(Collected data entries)
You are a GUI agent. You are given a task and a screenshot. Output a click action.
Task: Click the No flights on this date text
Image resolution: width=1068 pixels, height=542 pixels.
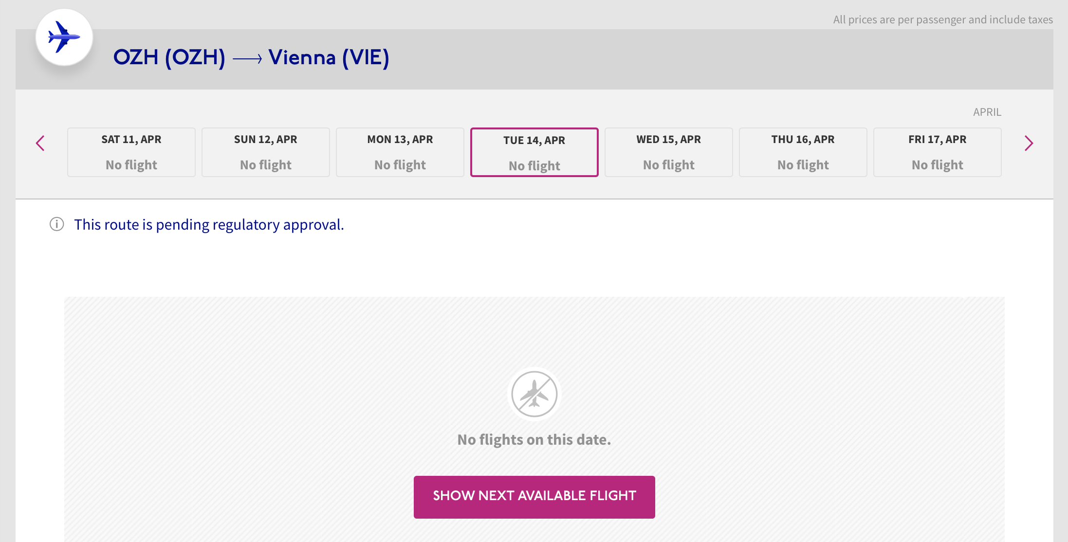pyautogui.click(x=534, y=440)
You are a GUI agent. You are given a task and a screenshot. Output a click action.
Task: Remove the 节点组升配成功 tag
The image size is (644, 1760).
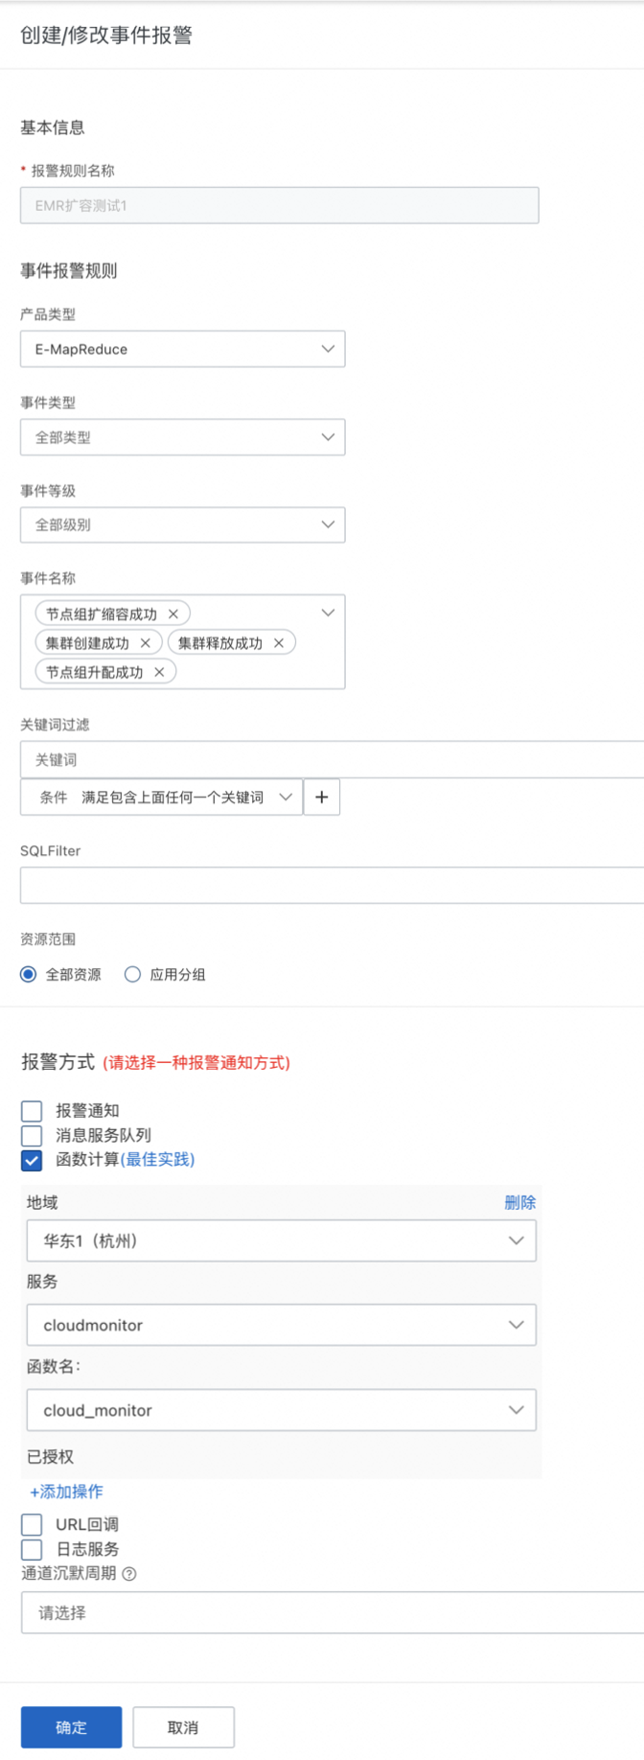(x=159, y=672)
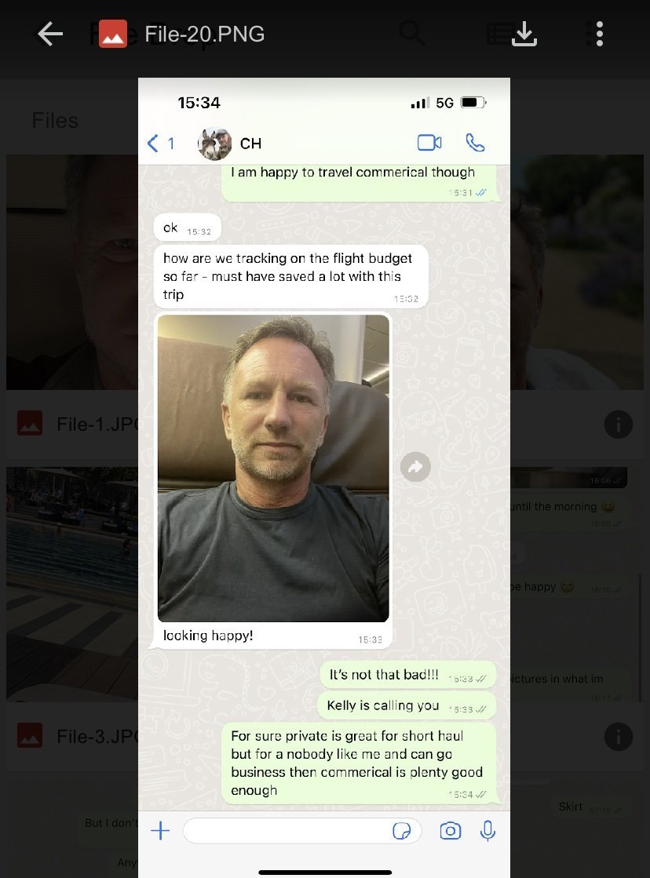Image resolution: width=650 pixels, height=878 pixels.
Task: Start a voice call with CH
Action: (x=475, y=143)
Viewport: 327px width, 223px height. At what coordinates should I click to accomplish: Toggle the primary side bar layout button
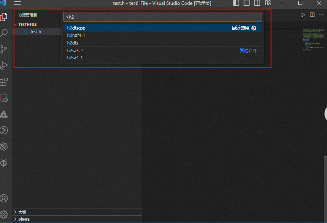click(237, 3)
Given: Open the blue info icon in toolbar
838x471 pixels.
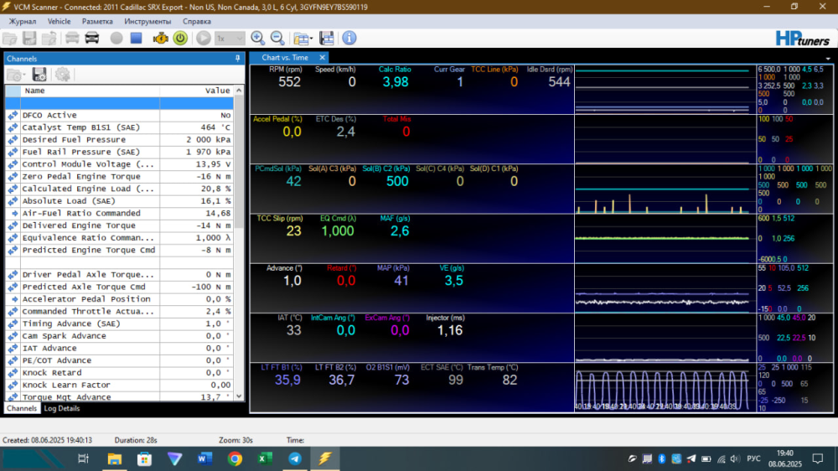Looking at the screenshot, I should tap(349, 38).
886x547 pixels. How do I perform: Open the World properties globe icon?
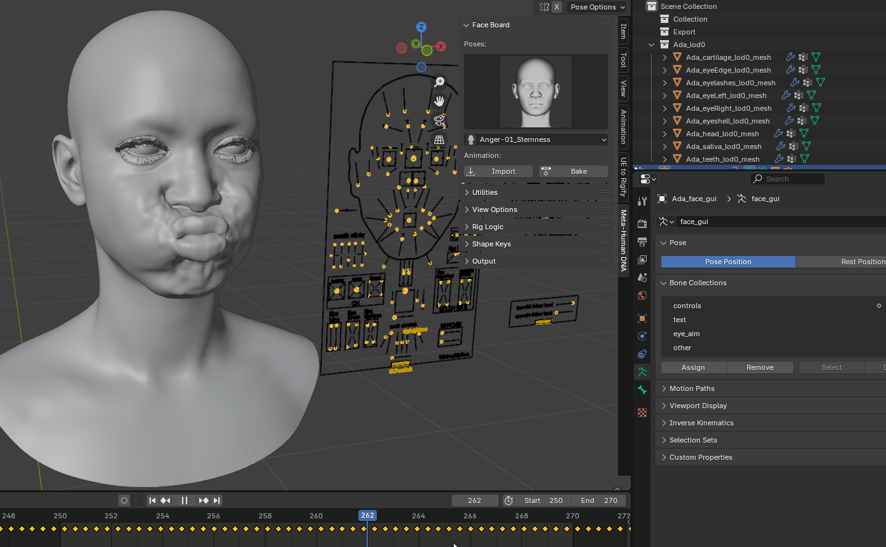click(x=642, y=295)
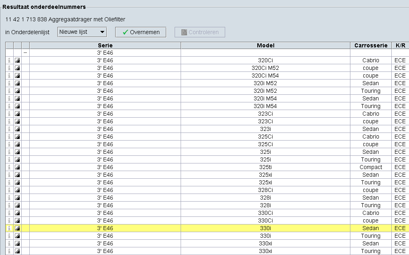Image resolution: width=409 pixels, height=255 pixels.
Task: Sort by the Serie column header
Action: [105, 45]
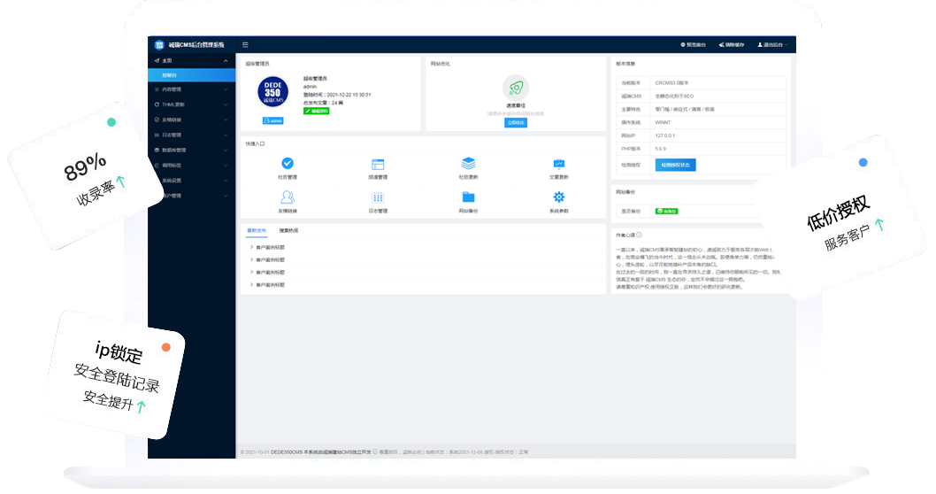
Task: Expand the 数据库管理 sidebar menu
Action: (x=190, y=151)

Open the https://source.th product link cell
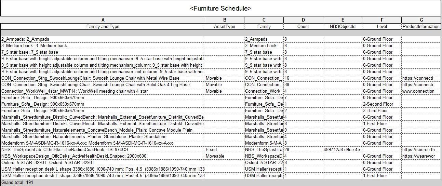pyautogui.click(x=421, y=150)
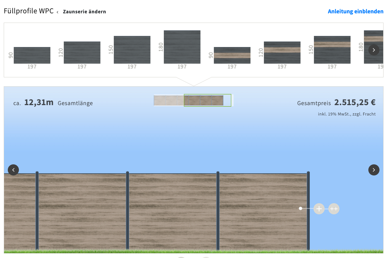Click the white dot handle at fence end
The width and height of the screenshot is (388, 258).
[x=301, y=208]
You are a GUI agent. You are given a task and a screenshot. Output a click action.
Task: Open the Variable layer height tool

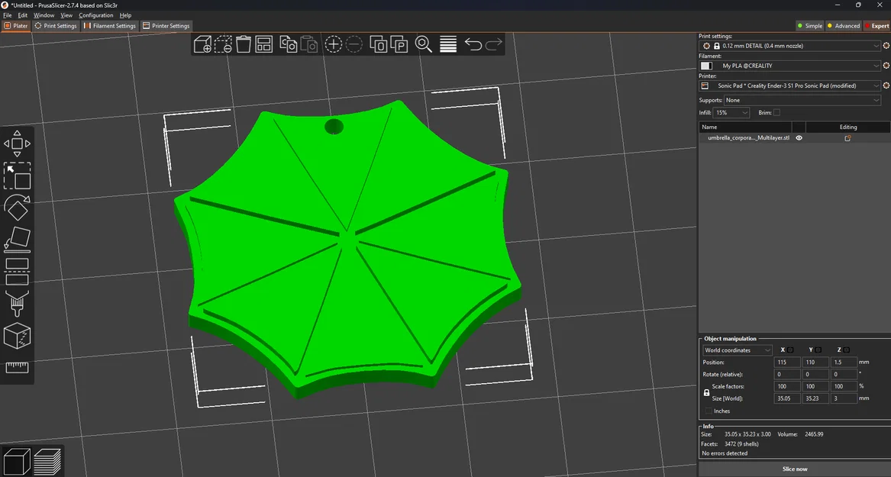coord(447,44)
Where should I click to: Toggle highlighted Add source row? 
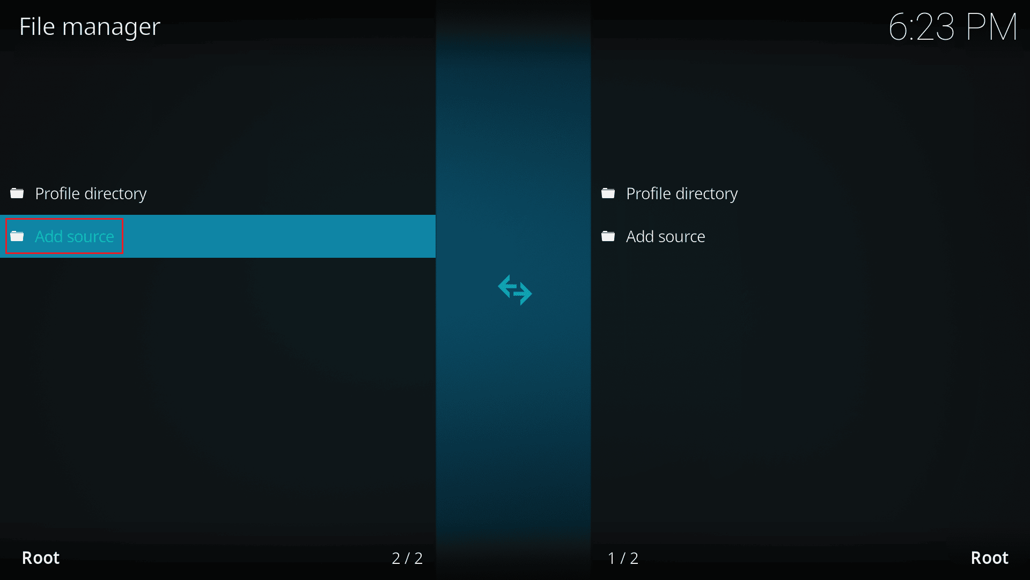coord(217,236)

[PROBLEM DESCRIPTION] Output each entry verbatim; none of the pictures should be included.

[RESULT OF THE EXERCISE]
You are a GUI agent. You are given a task and a screenshot. Output a click action.
Task: Click the No flights on this date text
Image resolution: width=1068 pixels, height=542 pixels.
pyautogui.click(x=534, y=440)
You are a GUI agent. You are given a task and a screenshot. Output a click action.
Task: Remove the 节点组升配成功 tag
The image size is (644, 1760).
(x=159, y=672)
Image resolution: width=650 pixels, height=878 pixels.
Task: Start a voice call with CH
Action: (x=475, y=143)
Viewport: 327px width, 223px height. At what coordinates should I click to accomplish: Toggle the primary side bar layout button
click(237, 3)
Given: Open the blue info icon in toolbar
838x471 pixels.
Looking at the screenshot, I should tap(349, 38).
886x547 pixels. How do I perform: Open the World properties globe icon?
click(x=642, y=295)
Image resolution: width=409 pixels, height=255 pixels.
Task: Sort by the Serie column header
Action: [105, 45]
Task: Expand the 数据库管理 sidebar menu
Action: (x=190, y=151)

Open the https://source.th product link cell
pyautogui.click(x=421, y=150)
Click the white dot handle at fence end
The width and height of the screenshot is (388, 258).
[x=301, y=208]
You are a GUI agent. You are given a task and a screenshot. Output a click action.
Task: Open the Variable layer height tool

coord(447,44)
Where should I click to: Toggle highlighted Add source row? 
coord(217,236)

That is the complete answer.